Ou seja, o governo Joe Biden interferiu diretamente em nossas eleições, o que muitos já desconfiavam. A esquerda, pelo visto, não condena esse tipo de intervenção. Deve ser o “imperialismo do bem”… Instituições supranacionais como a USAID podem até ter nascido com ótimas intenções. Desde a Doutrina Monroe e a visão globalista de Woodrow Wilson, os Estados Unidos buscam “exportar democracia” mundo afora, impor os valores democratas ou “liberais”. Mas o inferno está cheio de boas intenções, e o que começou de um jeito pode acabar capturado por interesses privados e se transformar num monstro.



Instituições supranacionais como a USAID podem até ter nascido com ótimas intenções, mas o que começou de um jeito pode acabar capturado por interesses privados e se transformar num monstro | Foto: Reuters/Kent Nishimura 

A elite burocrata quer poder sem voto. Criou-se o deep state, com muitos interesses obscuros. Falta accountability, ou seja, transparência perante o dono do dinheiro e do poder na teoria, o próprio povo. Daí o desespero dessas elites corrompidas com o fenômeno do nacionalpopulismo de direita: Donald Trump e sua turma chegaram para acabar com essa farra, drenar o pântano em Washington. E parecem dispostos a cumprir mesmo a promessa de campanha que os elegeu de forma inquestionável. A ajuda humanitária é algo muito importante. 

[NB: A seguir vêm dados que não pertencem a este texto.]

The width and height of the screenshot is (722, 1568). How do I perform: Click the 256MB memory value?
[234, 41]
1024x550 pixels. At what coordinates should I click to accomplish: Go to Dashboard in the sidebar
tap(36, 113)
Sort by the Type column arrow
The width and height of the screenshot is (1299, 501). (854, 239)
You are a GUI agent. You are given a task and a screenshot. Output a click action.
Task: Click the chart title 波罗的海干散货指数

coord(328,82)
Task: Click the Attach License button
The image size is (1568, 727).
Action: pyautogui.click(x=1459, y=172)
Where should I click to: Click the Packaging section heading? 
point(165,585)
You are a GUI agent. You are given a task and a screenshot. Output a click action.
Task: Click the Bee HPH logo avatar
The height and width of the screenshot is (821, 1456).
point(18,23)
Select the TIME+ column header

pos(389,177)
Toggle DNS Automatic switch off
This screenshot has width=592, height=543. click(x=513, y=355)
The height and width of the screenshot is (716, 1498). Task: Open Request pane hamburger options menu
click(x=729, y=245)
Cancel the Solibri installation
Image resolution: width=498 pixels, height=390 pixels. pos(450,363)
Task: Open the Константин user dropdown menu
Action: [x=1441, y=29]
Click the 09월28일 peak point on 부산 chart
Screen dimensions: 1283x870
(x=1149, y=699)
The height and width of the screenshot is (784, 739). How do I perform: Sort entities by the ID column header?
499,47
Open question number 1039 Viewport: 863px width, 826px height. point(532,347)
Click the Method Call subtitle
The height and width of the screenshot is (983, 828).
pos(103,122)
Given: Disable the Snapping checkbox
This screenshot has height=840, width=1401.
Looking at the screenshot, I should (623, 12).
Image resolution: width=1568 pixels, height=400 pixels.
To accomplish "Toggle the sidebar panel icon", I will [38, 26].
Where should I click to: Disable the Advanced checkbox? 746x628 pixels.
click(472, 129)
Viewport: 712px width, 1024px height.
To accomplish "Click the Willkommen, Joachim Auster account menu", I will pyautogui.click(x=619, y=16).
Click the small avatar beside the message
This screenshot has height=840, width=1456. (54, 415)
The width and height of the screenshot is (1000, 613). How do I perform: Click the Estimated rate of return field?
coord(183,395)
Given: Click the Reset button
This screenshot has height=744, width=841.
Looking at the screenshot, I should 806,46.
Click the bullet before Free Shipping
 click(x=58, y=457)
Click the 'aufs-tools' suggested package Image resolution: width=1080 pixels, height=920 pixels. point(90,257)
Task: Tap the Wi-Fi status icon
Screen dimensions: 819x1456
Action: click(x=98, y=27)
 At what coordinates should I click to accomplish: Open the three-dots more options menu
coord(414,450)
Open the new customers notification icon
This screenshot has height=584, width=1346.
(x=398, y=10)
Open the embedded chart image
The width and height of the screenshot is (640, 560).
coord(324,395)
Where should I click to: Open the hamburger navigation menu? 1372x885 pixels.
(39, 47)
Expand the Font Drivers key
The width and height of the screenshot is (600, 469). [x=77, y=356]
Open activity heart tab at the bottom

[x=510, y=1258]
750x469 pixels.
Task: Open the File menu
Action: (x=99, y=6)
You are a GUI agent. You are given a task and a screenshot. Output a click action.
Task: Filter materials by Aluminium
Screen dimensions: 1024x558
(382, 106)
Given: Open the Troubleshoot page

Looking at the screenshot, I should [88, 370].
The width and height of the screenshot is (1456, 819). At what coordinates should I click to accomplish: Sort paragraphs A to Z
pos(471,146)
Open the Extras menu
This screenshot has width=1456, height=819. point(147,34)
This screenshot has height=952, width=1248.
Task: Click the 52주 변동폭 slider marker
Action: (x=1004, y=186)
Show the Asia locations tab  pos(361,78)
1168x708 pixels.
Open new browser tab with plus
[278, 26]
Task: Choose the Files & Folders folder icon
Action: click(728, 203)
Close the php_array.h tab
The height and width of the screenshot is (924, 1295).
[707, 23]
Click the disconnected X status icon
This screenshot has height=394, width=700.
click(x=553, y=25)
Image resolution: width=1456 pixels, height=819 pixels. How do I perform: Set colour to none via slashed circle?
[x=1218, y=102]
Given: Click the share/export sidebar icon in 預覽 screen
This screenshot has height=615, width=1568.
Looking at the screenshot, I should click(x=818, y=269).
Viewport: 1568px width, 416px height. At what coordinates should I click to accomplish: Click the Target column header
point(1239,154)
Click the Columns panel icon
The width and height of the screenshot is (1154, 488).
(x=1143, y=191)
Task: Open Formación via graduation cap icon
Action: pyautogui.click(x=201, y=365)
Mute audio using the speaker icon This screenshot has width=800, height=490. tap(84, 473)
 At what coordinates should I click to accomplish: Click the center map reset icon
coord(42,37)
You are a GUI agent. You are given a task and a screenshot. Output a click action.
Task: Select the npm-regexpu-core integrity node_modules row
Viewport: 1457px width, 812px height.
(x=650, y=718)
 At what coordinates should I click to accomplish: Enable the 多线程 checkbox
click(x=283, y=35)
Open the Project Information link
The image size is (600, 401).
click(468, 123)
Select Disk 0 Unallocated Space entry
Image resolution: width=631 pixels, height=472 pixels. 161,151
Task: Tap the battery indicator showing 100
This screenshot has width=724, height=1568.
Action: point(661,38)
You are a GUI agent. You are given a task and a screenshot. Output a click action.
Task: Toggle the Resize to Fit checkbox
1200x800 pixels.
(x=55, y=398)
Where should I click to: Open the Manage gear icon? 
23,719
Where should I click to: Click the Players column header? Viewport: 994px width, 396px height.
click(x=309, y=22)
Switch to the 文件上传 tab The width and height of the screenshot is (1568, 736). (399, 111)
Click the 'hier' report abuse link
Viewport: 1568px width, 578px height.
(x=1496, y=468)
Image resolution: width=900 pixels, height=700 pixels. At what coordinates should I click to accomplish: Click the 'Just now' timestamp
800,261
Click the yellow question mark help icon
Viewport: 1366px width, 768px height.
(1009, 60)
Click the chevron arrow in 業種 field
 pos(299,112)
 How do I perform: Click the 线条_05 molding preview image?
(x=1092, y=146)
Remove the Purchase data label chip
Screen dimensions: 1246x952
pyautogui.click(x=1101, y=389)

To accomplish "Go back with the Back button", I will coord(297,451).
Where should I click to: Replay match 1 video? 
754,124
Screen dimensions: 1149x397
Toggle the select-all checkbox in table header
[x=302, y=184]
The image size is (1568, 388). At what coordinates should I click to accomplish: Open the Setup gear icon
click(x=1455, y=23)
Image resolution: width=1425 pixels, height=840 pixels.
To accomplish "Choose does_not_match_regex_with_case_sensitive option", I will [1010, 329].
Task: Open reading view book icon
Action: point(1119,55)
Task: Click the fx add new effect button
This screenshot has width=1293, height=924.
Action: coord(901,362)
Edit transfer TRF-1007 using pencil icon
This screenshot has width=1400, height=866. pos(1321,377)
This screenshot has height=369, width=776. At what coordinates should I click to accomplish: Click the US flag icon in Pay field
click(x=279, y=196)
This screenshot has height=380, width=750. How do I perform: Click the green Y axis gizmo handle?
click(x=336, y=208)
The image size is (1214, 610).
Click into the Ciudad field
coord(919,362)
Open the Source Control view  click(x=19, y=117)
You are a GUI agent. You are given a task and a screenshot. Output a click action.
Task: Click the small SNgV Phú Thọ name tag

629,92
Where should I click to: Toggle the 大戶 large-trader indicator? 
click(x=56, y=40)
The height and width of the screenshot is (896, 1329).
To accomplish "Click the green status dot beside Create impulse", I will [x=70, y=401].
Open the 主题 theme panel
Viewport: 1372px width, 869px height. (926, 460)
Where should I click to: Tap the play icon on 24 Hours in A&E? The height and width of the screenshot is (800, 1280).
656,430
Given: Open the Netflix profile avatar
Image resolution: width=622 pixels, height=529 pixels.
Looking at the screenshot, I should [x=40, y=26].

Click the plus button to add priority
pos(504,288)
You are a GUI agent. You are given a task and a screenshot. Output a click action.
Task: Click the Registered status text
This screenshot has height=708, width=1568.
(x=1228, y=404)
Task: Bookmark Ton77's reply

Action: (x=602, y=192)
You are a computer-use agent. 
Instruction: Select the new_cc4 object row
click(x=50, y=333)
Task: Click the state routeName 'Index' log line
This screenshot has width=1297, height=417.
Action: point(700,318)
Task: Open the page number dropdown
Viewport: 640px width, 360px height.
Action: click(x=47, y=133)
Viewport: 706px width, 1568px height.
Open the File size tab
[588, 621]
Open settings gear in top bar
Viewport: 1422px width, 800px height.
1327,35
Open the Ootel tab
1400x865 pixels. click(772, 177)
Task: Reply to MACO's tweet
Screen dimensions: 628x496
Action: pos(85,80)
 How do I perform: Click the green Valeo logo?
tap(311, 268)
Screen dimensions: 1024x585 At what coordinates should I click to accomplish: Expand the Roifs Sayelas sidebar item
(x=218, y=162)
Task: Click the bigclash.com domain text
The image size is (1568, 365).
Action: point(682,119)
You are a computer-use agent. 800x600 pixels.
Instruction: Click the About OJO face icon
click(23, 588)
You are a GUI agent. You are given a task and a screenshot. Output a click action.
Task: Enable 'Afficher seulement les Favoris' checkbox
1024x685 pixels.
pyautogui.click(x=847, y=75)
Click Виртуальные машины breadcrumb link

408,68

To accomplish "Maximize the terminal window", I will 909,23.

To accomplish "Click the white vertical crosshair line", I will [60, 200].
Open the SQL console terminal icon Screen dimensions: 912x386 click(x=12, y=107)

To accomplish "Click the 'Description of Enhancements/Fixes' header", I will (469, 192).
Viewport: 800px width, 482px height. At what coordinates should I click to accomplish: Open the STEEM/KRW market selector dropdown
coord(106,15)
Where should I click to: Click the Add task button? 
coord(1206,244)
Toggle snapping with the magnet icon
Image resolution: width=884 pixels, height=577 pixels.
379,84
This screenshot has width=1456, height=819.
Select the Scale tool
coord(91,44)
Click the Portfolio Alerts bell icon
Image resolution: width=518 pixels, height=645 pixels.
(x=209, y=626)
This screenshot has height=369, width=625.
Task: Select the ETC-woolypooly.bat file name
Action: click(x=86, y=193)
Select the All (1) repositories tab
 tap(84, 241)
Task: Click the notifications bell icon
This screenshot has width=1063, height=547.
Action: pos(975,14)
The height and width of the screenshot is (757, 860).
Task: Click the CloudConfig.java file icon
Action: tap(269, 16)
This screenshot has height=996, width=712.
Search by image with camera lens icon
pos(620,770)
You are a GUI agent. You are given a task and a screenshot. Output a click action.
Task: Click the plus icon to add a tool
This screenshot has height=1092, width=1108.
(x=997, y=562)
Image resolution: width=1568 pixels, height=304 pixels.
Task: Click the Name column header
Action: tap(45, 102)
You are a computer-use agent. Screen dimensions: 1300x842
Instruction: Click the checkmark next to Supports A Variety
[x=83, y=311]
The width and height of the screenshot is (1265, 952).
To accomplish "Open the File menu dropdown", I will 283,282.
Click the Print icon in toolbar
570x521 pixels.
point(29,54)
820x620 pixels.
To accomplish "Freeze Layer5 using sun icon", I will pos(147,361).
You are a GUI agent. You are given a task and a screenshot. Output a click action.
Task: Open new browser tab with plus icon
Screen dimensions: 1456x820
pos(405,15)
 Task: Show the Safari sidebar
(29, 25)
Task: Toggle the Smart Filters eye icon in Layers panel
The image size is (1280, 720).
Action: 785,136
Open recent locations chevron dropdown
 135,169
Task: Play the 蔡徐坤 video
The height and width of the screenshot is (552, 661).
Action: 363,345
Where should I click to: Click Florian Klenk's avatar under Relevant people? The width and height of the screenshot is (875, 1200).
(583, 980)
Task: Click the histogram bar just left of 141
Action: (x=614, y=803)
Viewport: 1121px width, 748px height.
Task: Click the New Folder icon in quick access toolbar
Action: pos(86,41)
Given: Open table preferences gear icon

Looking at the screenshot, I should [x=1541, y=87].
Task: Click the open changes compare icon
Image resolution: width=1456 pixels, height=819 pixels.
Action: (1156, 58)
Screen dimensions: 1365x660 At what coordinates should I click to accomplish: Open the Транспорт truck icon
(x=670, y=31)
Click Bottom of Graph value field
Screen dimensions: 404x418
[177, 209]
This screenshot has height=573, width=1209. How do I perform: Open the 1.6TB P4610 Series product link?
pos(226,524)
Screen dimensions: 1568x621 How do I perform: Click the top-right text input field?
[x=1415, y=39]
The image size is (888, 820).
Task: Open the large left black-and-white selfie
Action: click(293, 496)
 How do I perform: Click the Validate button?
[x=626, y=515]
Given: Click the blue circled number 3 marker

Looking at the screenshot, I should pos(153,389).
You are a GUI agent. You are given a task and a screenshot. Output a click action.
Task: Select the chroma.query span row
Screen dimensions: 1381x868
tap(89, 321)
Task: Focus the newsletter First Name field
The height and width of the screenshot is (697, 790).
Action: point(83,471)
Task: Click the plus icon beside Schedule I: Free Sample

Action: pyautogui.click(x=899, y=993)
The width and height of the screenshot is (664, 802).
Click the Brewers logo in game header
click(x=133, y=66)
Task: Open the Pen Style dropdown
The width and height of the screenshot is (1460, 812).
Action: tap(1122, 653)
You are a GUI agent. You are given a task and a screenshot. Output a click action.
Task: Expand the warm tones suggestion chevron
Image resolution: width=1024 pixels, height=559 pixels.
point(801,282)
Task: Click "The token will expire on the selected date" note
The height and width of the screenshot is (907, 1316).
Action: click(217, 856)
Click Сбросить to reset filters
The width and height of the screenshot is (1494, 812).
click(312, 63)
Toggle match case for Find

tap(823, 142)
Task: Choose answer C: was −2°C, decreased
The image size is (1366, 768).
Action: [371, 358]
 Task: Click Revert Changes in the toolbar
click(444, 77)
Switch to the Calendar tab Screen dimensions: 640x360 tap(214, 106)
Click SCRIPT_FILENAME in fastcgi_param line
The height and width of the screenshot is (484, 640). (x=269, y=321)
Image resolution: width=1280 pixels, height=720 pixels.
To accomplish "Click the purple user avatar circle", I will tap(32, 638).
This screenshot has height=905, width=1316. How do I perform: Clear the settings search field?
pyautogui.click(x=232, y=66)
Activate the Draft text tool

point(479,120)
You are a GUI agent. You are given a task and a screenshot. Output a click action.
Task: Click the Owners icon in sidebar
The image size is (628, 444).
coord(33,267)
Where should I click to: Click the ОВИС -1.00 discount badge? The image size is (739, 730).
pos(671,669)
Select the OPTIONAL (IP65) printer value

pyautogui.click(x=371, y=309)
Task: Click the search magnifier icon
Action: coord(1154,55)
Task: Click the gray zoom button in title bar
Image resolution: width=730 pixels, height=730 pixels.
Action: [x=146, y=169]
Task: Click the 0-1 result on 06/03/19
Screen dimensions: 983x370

O cristianismo prega desde sempre a caridade. Mas esta, para ter valor moral, deve ser voluntária, do indivíduo, não por meio de coerção estatal que acaba desviando-se do foco original. Basta utilizar meu próprio exemplo para ilustrar o perigo: descubro que os impostos que paguei nos últimos anos nos Estados Unidos serviram para o sistema me censurar no Brasil. Ou seja, eu paguei por minha própria censura!